Random question about log storage, On a serious no...
# ask-ai
j
Random question about log storage, On a serious note, why would you not store log data in a time-series DB and then apply some sort of visualisation tool ontop of it? How do others store logs and then query / visualisation / monitor those logs
c
Hi Jins! It's a good question. To be honest, we just haven't gotten to that feature yet. Exporting the logs to some sort of elastic source db or some such is definitely on the roadmap. Right now we dump to files and truncate the logs when they get to big.
I'd be curious to hear how you think about the priority of this from your point of view. We definitely will do this, but next to some other features it's not seeming too high on the list right now.

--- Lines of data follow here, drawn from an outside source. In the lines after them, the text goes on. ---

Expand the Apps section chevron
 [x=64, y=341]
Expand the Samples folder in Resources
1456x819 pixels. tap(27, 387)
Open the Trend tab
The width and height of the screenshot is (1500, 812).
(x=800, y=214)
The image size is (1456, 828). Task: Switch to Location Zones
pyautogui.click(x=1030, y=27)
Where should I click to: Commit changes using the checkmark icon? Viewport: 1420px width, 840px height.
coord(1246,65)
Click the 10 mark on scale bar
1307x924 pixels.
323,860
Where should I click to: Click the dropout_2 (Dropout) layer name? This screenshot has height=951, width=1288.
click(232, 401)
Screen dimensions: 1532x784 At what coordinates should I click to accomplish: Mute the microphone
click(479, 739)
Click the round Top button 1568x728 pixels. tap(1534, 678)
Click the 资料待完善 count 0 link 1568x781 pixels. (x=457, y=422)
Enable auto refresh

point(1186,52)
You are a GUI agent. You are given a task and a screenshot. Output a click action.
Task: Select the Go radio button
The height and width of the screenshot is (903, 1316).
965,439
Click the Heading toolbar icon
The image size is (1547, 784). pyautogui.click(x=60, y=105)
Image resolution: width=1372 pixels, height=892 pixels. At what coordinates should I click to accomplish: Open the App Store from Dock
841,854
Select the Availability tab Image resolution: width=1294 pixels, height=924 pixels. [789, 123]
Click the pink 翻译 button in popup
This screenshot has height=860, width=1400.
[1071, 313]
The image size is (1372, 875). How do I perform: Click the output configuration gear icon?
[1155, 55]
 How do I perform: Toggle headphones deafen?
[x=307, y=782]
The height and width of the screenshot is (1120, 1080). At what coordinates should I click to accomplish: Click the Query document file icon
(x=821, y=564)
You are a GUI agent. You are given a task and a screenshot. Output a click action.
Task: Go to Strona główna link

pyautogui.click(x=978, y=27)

But if we get feedback saying that it should be higher priority or it is the next most important thing to you we would be willing to adjust.
j
log data can be highly unstructured, and usually centralized in an operational intelligence tool like Datadog, Newrelic, etc that has the mechanisms to parse it, interpret it, co-relate it and generate alerts. A basic integration with Cloudwatch logs / Datadog would be a good way to start as these tools will allow alerts on errors out of the box 🙂
c
yup. agreed!
j
@Joao Correia Yeah agree. Well my thoughts are more architectural. I ask because at AgriDigital we are in the process of improving our logging approach and I was discussing about the key aspects of logging: 1. Storage of the log data somewhere 2. Query / Visualisation of log data If I think about the issues I’ve experienced with logging is that its: • Poorly co-located when you have distributed systems or micro-services • logging data comes in broadly two types - system generated vs developer generated (with the latter more “readable” and potentially more useful) • Trying to query log data usually sucks Any thoughts on how to store logs (eg save on S3 vs a time-series DB vs local storage on the server) Any thoughts on how to query (eg using log analysis tools like DataDog vs hooking up to a SQL BI tool)
j
save them to a NoSQL db or better yet CloudWatch
have you see Datadog @Jins Kadwood? you just feed the logs to Datadog
or Cloudwatch then to DataDog
j
Yeah we have used DataDog. Sorry i forgot to mention, cost as a decision driver. DataDog becomes very expensive as they charge per host and they define a host as a thing that is being monitored. When you start to have 100s of micro-services, the cost of DataDog becomes unbearable.
j
@Jins Kadwood Datadog doesnt price logs as hosts, they are actually one of the cheapest. We monitor all our infra K8s, GCP, AWS, hosts and logs and pay around 200 a month.